Fuzzy systems are surprisingly robust, managing to cope with noisy and incomplete data. However, the fuzzy output is still extremely smooth and can deal with tight control problems. Little feedback is needed to perform well.
Fuzzy expert systems can mimic human reasoning surprisingly closely, which makes it ideal for decision making. The rule-base systems apply the rules of thumb in a similar fashion to experts, and the fuzzy representation is close to human knowledge representation.
Like rule-based systems, fuzzy systems are easy to extend incrementally. Each rule is modular, and different rules can be tweaked independently from others.
It's even easier to write the rules for the system. The close links with natural language means that anyone can add rules. The linguistic expressions pose no problems to the underlying fuzzy logic.

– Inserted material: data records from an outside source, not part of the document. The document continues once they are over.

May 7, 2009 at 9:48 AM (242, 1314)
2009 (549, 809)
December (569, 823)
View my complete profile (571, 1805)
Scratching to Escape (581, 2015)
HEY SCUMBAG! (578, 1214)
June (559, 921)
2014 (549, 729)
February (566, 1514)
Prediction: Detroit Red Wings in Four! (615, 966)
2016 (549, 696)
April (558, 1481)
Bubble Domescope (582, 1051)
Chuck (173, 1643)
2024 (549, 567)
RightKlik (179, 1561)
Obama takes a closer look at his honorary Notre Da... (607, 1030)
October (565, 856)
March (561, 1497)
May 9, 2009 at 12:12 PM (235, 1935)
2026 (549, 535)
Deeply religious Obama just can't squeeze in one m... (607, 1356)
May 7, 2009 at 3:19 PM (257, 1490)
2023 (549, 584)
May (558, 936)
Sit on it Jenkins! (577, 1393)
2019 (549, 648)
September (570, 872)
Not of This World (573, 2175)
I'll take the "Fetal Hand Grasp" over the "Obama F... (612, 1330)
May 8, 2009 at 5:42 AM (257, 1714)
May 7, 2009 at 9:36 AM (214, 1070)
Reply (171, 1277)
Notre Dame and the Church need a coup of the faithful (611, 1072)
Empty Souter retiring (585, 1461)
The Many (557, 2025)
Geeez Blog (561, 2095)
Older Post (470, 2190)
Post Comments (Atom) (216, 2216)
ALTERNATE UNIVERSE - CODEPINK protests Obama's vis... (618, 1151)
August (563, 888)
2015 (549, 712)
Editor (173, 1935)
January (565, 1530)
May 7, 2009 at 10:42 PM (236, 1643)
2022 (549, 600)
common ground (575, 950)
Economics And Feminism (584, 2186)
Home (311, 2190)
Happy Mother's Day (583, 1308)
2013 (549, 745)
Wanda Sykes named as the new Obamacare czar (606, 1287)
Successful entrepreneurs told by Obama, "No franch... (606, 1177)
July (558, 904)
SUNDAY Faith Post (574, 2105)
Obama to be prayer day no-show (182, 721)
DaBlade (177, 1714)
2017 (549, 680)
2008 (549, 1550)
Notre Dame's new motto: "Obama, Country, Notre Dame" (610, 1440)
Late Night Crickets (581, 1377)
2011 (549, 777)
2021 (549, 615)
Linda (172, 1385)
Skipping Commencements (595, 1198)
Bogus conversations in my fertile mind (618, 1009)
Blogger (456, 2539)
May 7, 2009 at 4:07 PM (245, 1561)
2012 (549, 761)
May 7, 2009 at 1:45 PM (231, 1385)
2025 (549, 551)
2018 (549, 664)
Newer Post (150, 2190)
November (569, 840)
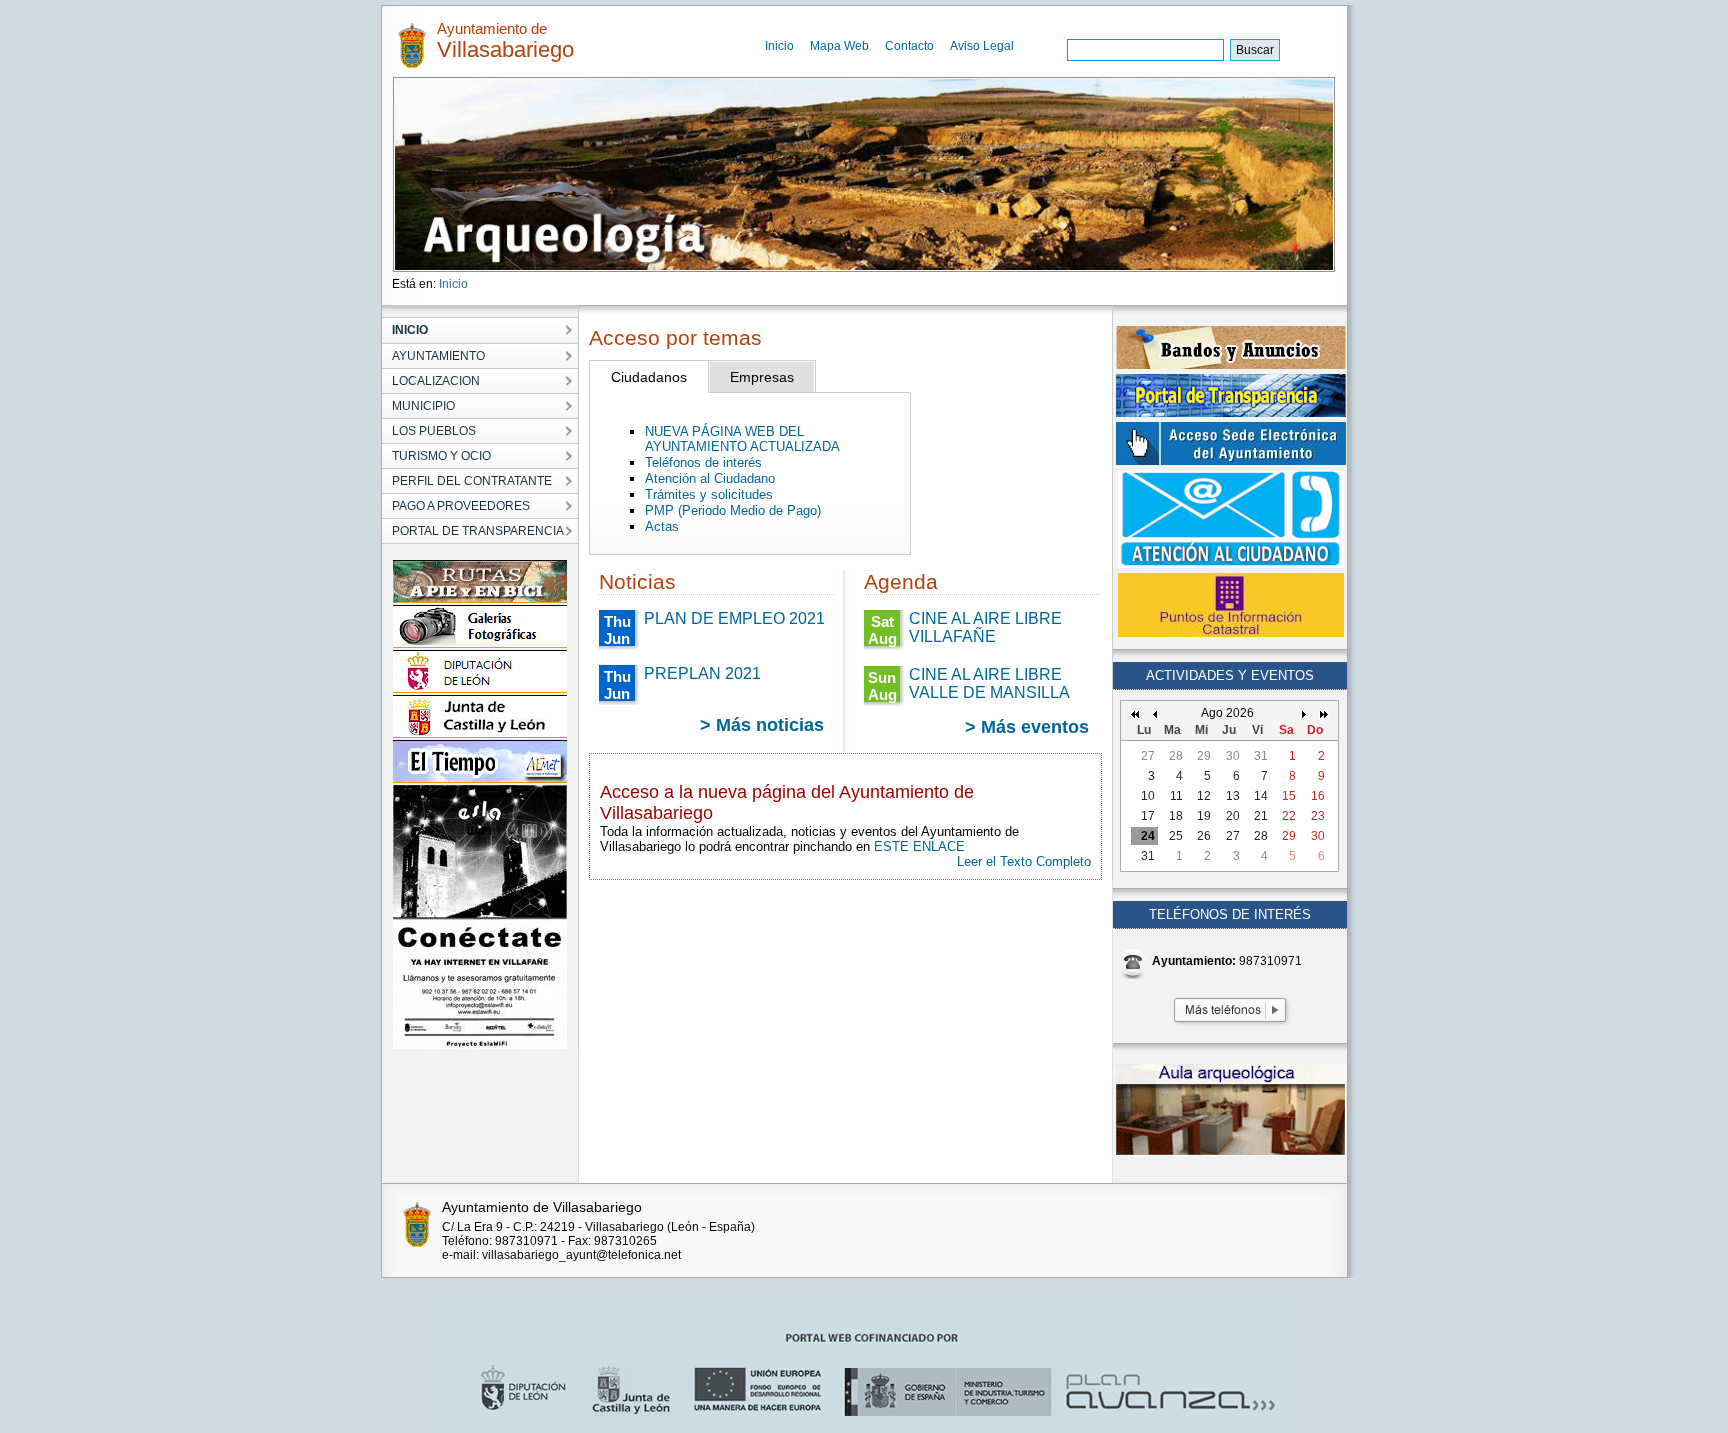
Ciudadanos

With fuzzy systems, there is no need for mathematical models of the problem. We use simple rules of thumb created by experts to guide the system, which can cope with complex nonlinear problems.
An intrinsic requirement of fuzzy systems is that most of the rules need to be evaluated at each cycle. This is because even values that are close to false cannot be disregarded—as with standard rule-based systems. This can be quite computationally expensive, although the time required is proportional to the number of rules.
In addition, it can be difficult to create membership functions for fuzzy systems. This is a very informal process that can easily require many iterations.
Combinatorial explosion is a commonly cited problem with fuzzy systems. Indeed, if we want to enumerate rules for all possible inputs combinations, the number of required rules will grow exponentially with the number of fuzzy variables. Frankly, there are few cases when this is necessary! Not only is this time-consuming (making it unfeasible for experts to enter the rules into the database), but also extremely naive. In most problems, there is no need for all possible rules to be present; the solution doesn't need such complexity. Borrowing the ideas from rule-based systems, knowledge in fuzzy systems can be represented implicitly instead. So the only rules required are the ones that solve the problem (which should at least match the number of fuzzy variables).